#### [GIVEN DATA]
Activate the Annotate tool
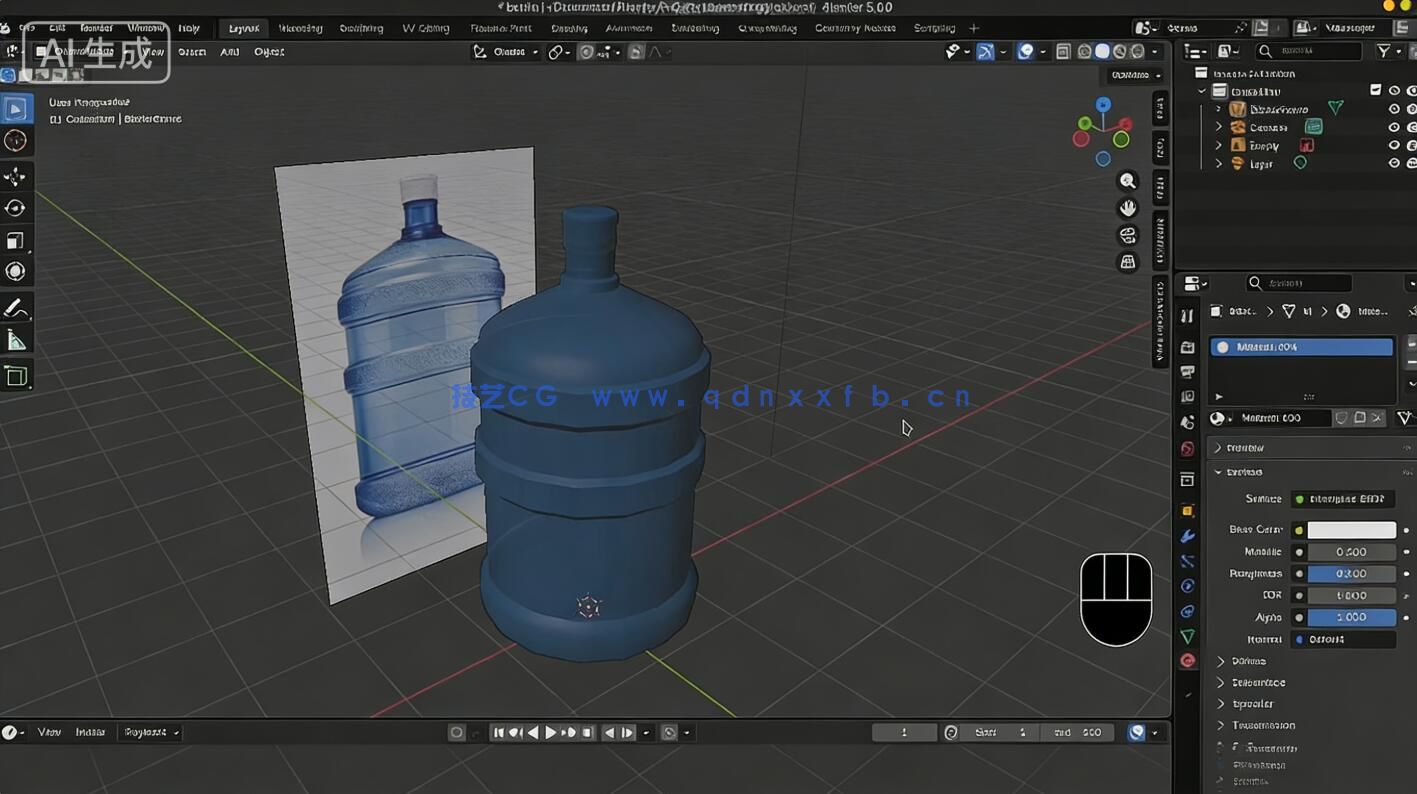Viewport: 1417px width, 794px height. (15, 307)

---

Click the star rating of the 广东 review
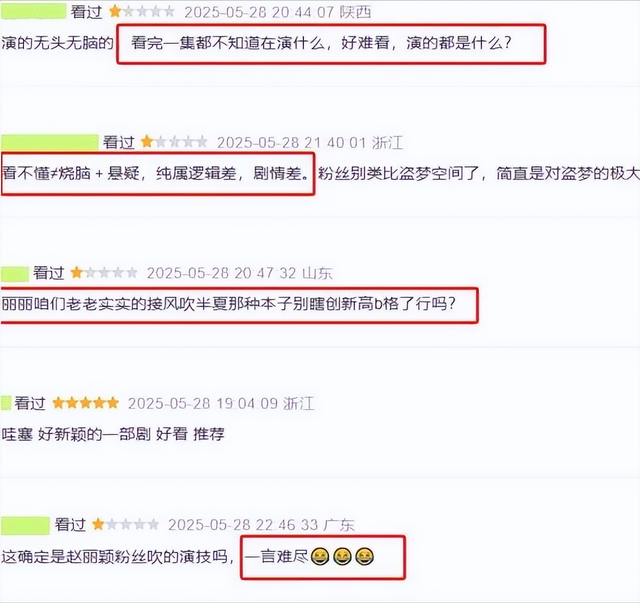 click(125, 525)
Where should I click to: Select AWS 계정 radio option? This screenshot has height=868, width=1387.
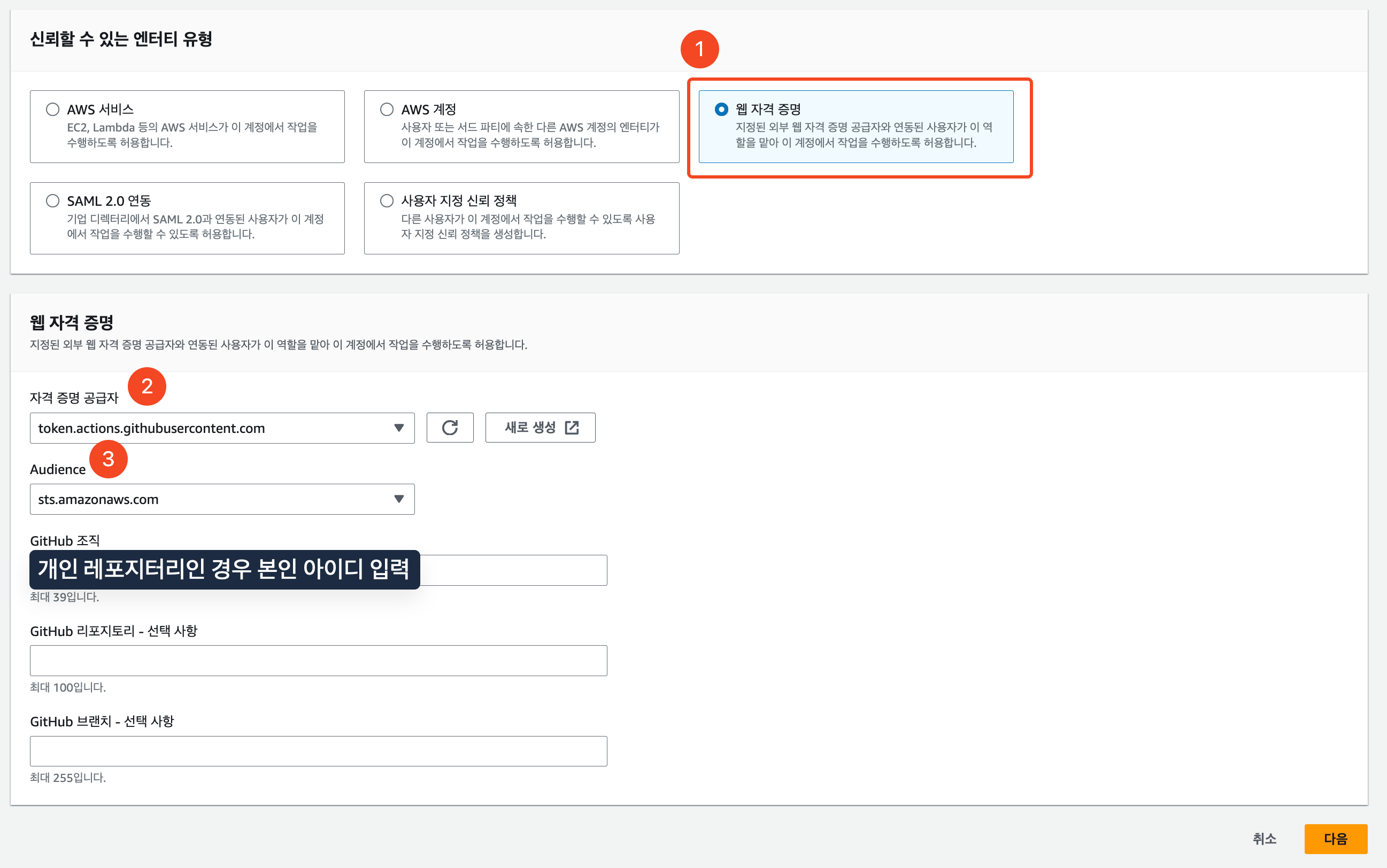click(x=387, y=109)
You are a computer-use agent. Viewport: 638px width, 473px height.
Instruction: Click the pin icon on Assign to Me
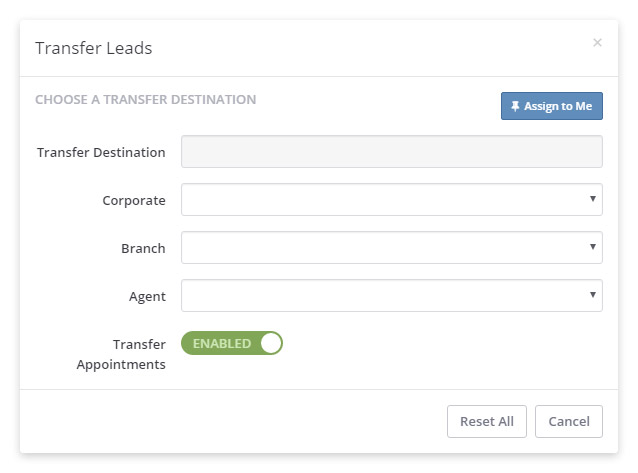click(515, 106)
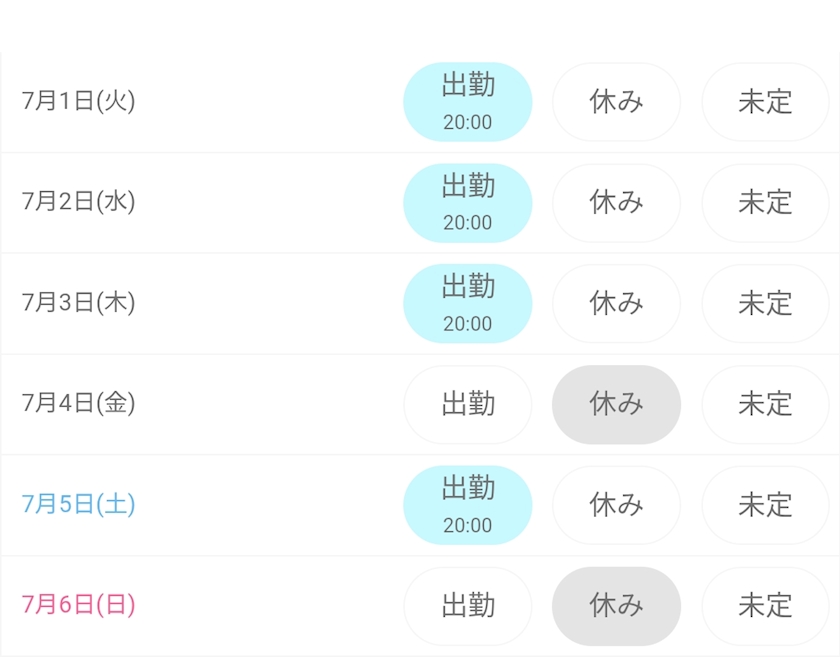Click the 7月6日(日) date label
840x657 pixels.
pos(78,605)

* * *

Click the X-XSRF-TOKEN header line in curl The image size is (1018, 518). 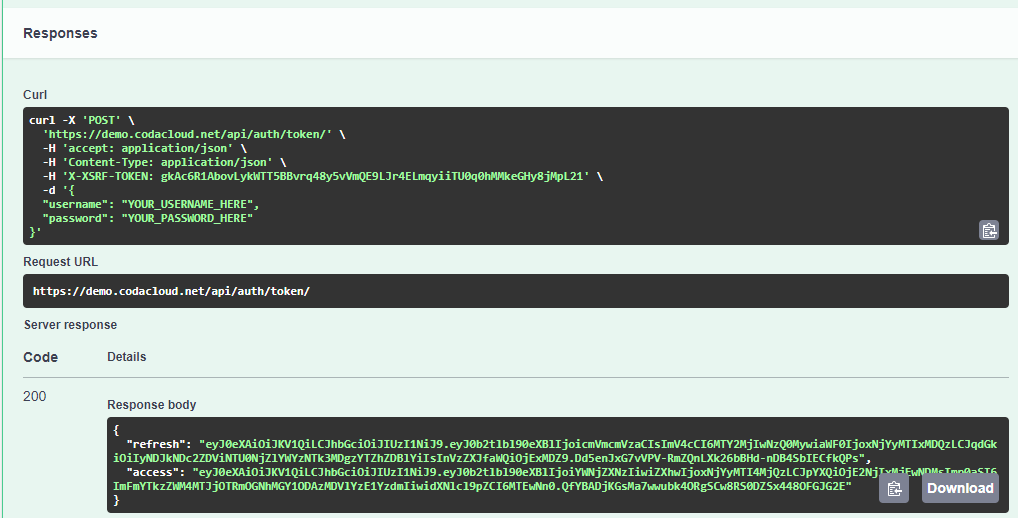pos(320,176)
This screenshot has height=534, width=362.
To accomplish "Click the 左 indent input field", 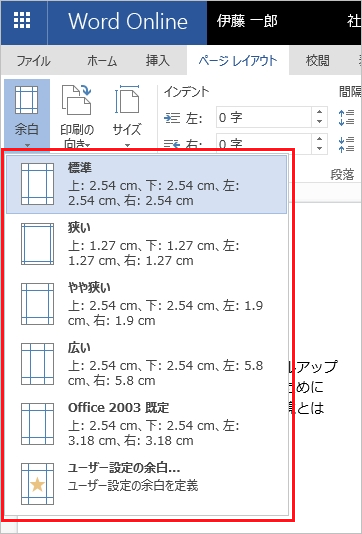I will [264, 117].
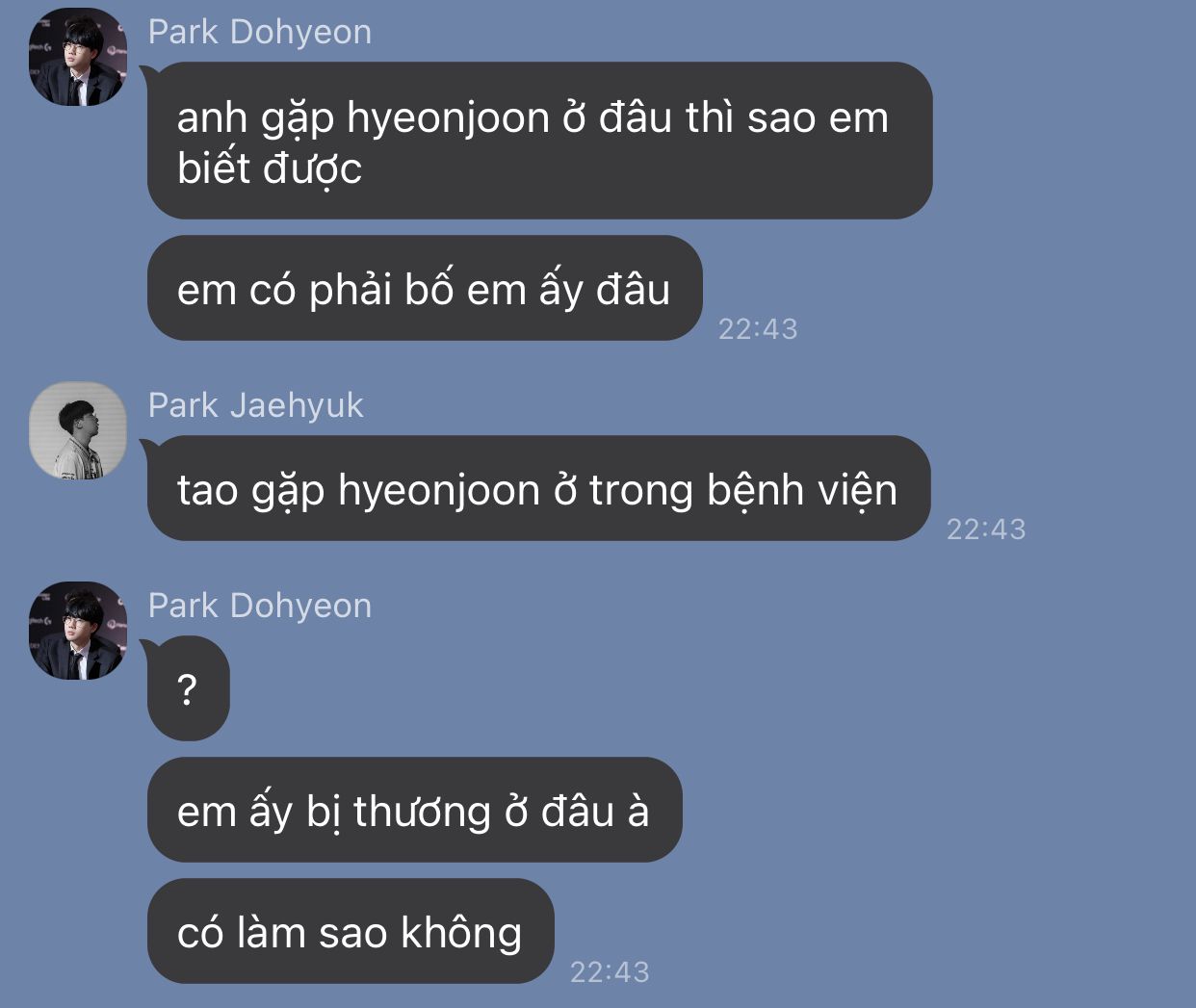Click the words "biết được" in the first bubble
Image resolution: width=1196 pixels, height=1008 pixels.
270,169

#### [EXERCISE AIM]
Lay out as a JSON list of strings the data lines from the line containing "You are a computer-use" through the line containing "pos(78,605)", with one string per line and blank lines omitted. Leave out the pictures.

#### [OUTPUT]
[
  "You are a computer-use agent. Viewport: 638px width, 473px height.",
  "Instruction: Click the pin icon on Assign to Me",
  "click(515, 106)",
  "Click the 7月6日(日) date label",
  "840x657 pixels.",
  "pos(78,605)"
]